Portfolio manager explains how renewed commitments on climate action cement investment case for renewables
While thematic investing benefits from simplicity and focus, it can be a double-edged sword: with an overly specialized thesis, a portfolio manager faces challenges such as concentration risk, having a narrow investment opportunity set, and a possible decline in inflows or AUM as investor conviction fades over time.
But the Dynamic Energy Evolution Fund, which was launched in October last year, is getting support from a healthy contingent of true believers.
“When we started the fund, there was a lot of euphoria in stock valuations in the renewable energy space based on what U.S. President Joe Biden had campaigned on for his green agenda,” said Jennifer Stevenson, vice president and portfolio manager at Dynamic Funds. “Initially, we saw relatively modest inflows of money into the fund. But that’s increased since then, and they’ve proven to be really sticky as investors became comfortable dedicating a part of their portfolio to this long-term trend.”
According to Stevenson, the valuations in the renewable energy sector have since become much more attractive. The fund and others like it are seeing a significantly expanded pool of investment opportunity, she said, as multiple governments aside from the U.S. turn their attention toward navigating the green energy transition.
That’s been underscored over the past several weeks with the recently concluded UN Climate Change Conference, COP26, where leaders from around the world came together to knuckle down on the problem of global warming. Arguably the most pivotal among the many bullet points covered, Stevenson said, is the tightened focus on hitting climate goals originally contemplated in the 2015 Paris Agreement.
“Rather than the loose target of one and a half to two degrees, we’ve seen a tighter focus on limiting global warming to 1.5 degrees Celsius above pre-industrial levels,” she said. “We’ve seen discussions among different groups of countries about working together towards that, and pledges from companies and countries centred on that goal. And that will take a Herculean amount of effort in terms of renewable energy investment.”
In support of that, Stevenson said developed countries revisited a commitment they had made in Paris – which unfortunately, they’d failed to follow through on – to provide $100 billion in financing for developing nations struggling to meet crucial climate targets on their own. Beyond that, a large contingent of wealthy nations have also agreed to curb subsidies on fossil-fuel industries, an economic cornerstone to which much of the world’s greenhouse-gas emitting activity can be traced.
“Emissions measurements can be quite nebulous, because you talk about not just scope 1 and scope 2, which are kind of directly tied to the production and energy consumption of companies, but also scope 3 emissions, which involves customers’ activities that are far outside their control,” she said. “But roughly speaking, 30% of emissions comes from the transportation sector, about 25% from the electricity sector, and 23% is in industry generally. Commercial and residential consumption constitutes about 12% to 13%, and agriculture makes up 10%.”

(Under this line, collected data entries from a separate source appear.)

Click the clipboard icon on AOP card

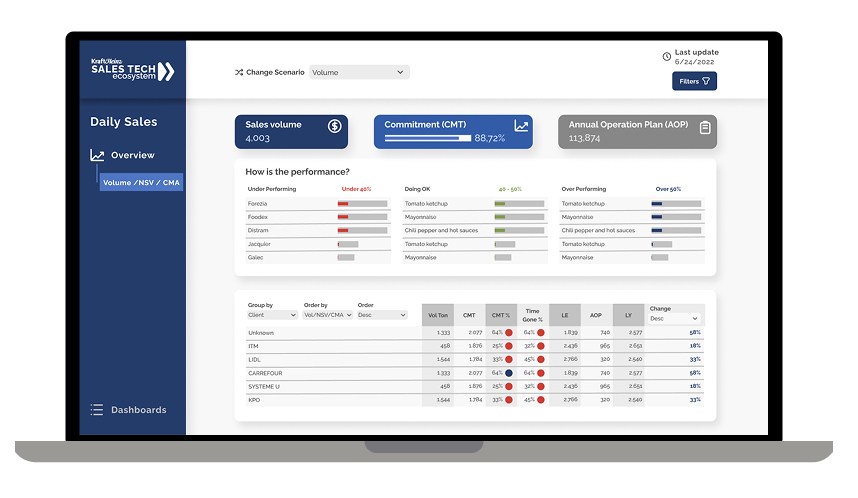point(705,128)
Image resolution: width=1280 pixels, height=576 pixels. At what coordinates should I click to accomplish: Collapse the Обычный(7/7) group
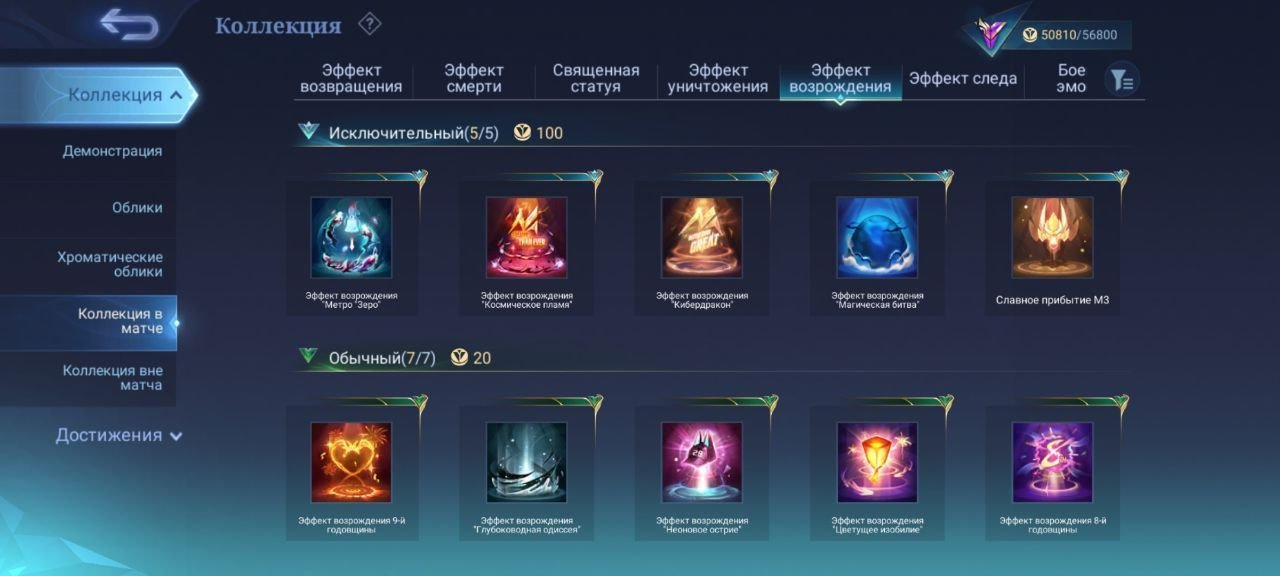[309, 356]
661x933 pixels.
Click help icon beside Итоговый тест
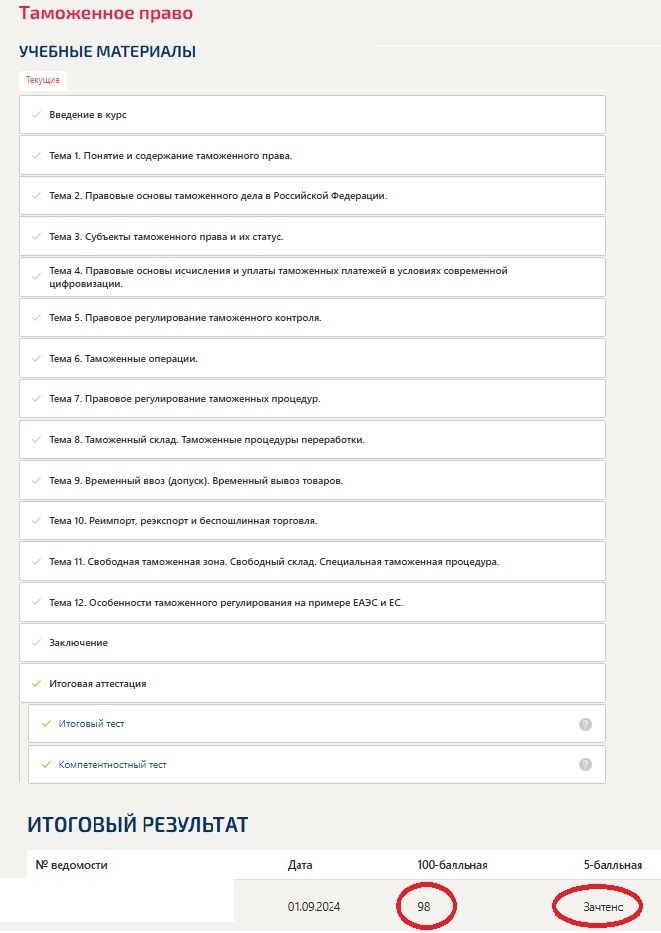point(585,724)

While fossil fuels like gasoline, diesel, and coal still power the vast majority of the world’s demand for transportation and electricity, there are plenty of opportunities to displace those with renewable energy sources.
Already, the use of personal vehicles powered by batteries or hydrogen fuel cells is gaining significant mainstream attention, and renewable fuel is being used for some forms of mass transportation like airplanes and buses. When it comes to generating electricity, there’s growing pressure to move away from coal towards cleaner sources like natural gas and, ultimately, renewables like hydro, wind, and solar.
“Wind and solar energy can be applied on a utility scale, so there’s significant opportunity for investment there,” Stevenson said. “Solar energy also has applications on a residential scale, either from new neighbourhoods being built or people installing solar panel systems on their existing roofs, which is another area for potential growth.”
To reconcile people’s constant need for electricity and the fluctuating nature of wind- and solar-driven power generation, Stevenson said investment in energy storage is crucial both on the utilities and residential scale, and companies that have involvement in cutting-edge battery technology are another critical investment area. She also highlighted opportunities in carbon capture and storage technologies, through which companies can collect carbon dioxide that’s generated from an industrial process – and in some cases, even straight from the air – and bury it underground.
“That’s something the oil and gas industry has been doing for decades,” she said. “Canada’s very well positioned to be a leader in that area, as well as hydrogen-based energy technology, because of the long history our energy sector has had applying those processes and its ability to scale them up.”
Of course, the team behind the Dynamic Energy Evolution Fund isn’t focused solely on Canada. According to Stevenson, the fund evaluates different geographical regions based not just on the availability of investment opportunities, but also the kind of support for renewables that it offers from a consumer, regulatory, and legislative standpoint. With that in mind, they have a focus on the U.S. and Europe, and they’re wary on Asia from a legal and political point of view – at least, for the moment.
“COP 26 refocused everyone’s attention on the fact that the investments required to meet the world’s climate goals have to be made over a lengthy period of time,” Stevenson said. “They’ve already set locations and dates for COP27 in Egypt and COP28 in the United Arab Emirates. That really drives home the point that this is not a switch, but a transition that requires thinking on an evolutionary scale.”